> [SELECTED EXTRACT]:
+ + + + +

Mr JOHNSON (Lang) - Having seconded the motion fro forma, I should like, if it is permissible for me so to do, to make a reservation with respect to the second paragraph, because I think that possibly, instead of selecting the gentlemen whose namesare mentioned therein, it might be considered advisable to select the members of the proposed Committee by ballot. The motion is one which must appeal to every honorable member who has had an unsatisfactory experience of the conduct of the recent general election. From facts which have come to my own knowledge, I believe I can safely say that there have been tens of thousands of persons in New South Wales who were entitled to be enrolled, who were left off the rolls.


Mr McCay - Does the honorable member say that he has personal knowledge of tens of thousands who were left off the rolls ?


Mr JOHNSON - No. I say that from facts which have come to my knowledge there must have been a large number in New South Wales, running into tens, of thousands, who were left off the rolls. Personally, I know of at least 2,000 electors whose names were left off the rolls, notwithstanding the fact that in very many instances those who found themselves unable to vote on the polling day had taken the trouble to inspect the lists to find out if their names were there. They had satisfied themselves that their names were on the lists which were exposed before the final revision of the rolls. In some cases persons who found that their names were omitted from the provisional lists went to the trouble of applying for enrolment, and, having done so, they naturally supposed that they would be enrolled. Honorable members can judge of their astonishment when on going to vote they found that, although they had complied with all the forms necessary to secure enrolment, their names had been left off the final rolls, and they were unable to vote. In my own electorate the residents of whole streets,includ . ing some of the main business thoroughfares, were left off the rolls, and people who had been resident voters in the district for forty years were deprived of the franchise. It also happened in many instances that members of the same family, living in the same house, found themselves distributed over eight different polling-places in various parts of the electorate. In some instances they had to pass three polling booths on the way to the one for which they had been set down in the lists. This was due to a new arrangement whereby voters were compelled to vote at a particular booth.

+ + + + +

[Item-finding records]
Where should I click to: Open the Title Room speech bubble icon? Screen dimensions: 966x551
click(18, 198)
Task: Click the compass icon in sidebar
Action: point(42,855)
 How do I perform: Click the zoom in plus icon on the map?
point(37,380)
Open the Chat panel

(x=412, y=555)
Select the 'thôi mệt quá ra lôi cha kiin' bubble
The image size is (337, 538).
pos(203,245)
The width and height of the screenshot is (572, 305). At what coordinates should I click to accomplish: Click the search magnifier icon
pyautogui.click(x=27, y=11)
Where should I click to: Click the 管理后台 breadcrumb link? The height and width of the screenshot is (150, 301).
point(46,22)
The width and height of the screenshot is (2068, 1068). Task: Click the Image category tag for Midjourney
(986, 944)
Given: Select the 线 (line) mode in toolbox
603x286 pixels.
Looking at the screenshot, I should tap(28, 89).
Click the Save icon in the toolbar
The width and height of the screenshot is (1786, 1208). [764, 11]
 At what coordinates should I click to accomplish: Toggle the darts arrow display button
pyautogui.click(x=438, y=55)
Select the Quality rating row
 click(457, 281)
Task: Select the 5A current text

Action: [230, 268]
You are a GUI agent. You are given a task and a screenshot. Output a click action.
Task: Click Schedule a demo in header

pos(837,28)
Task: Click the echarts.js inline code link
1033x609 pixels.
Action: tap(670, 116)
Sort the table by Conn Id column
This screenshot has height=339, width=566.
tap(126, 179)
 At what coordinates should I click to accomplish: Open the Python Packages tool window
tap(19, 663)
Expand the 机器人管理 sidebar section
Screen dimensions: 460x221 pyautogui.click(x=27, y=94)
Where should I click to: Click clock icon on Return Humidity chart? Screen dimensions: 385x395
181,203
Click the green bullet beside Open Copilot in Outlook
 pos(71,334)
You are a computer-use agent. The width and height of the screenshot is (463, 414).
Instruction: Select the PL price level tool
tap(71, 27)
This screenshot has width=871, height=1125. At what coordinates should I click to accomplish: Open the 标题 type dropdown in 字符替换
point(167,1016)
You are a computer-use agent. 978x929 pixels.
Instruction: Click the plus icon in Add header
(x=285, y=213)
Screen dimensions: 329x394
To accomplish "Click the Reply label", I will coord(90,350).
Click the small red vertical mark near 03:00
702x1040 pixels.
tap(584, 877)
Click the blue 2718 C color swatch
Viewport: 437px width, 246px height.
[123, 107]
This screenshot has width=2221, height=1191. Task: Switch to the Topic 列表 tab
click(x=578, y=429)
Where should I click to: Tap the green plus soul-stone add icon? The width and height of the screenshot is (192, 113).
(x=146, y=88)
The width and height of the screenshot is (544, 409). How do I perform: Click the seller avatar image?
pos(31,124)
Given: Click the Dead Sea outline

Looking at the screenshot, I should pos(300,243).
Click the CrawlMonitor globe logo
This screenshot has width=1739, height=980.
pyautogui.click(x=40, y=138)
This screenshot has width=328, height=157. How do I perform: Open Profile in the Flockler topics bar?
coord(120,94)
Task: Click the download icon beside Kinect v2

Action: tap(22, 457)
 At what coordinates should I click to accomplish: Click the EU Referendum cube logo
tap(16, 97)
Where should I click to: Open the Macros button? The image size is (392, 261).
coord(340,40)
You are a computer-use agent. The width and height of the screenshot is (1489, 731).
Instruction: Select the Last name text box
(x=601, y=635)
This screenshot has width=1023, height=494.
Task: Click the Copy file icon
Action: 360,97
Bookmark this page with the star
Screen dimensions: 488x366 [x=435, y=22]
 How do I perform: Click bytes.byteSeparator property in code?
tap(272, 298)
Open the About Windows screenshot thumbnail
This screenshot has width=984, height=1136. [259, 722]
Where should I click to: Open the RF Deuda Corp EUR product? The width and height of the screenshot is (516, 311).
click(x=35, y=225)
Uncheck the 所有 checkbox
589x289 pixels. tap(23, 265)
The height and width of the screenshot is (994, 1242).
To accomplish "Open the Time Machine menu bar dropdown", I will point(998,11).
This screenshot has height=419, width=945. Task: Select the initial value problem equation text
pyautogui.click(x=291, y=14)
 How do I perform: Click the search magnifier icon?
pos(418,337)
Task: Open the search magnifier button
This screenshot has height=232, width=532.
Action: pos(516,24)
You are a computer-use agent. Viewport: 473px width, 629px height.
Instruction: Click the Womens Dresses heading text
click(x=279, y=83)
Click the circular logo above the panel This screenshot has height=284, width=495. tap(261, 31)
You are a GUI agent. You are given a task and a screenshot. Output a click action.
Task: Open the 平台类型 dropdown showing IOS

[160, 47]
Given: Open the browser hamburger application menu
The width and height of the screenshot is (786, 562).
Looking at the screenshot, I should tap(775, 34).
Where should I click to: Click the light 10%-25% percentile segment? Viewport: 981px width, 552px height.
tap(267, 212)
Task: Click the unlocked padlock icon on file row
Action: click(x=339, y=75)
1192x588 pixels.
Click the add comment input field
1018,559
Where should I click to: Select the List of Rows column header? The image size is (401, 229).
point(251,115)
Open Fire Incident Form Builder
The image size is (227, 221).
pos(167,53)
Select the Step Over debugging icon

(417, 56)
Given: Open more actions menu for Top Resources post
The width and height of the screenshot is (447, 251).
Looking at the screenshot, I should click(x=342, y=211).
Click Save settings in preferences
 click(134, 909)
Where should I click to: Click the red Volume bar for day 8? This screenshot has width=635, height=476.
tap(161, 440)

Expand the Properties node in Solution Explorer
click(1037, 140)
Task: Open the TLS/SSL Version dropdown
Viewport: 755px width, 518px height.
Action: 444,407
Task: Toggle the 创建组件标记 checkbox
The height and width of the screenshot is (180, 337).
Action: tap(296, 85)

+ + + + +

> [EXERCISE DETAILS]:
From the parliamentary debate above, output the part that opens with the words containing "Mr JOHNSON (Lang)" and closes with "enrolled, who were left off the rolls.".

> [FINAL RESULT]:
Mr JOHNSON (Lang) - Having seconded the motion fro forma, I should like, if it is permissible for me so to do, to make a reservation with respect to the second paragraph, because I think that possibly, instead of selecting the gentlemen whose namesare mentioned therein, it might be considered advisable to select the members of the proposed Committee by ballot. The motion is one which must appeal to every honorable member who has had an unsatisfactory experience of the conduct of the recent general election. From facts which have come to my own knowledge, I believe I can safely say that there have been tens of thousands of persons in New South Wales who were entitled to be enrolled, who were left off the rolls.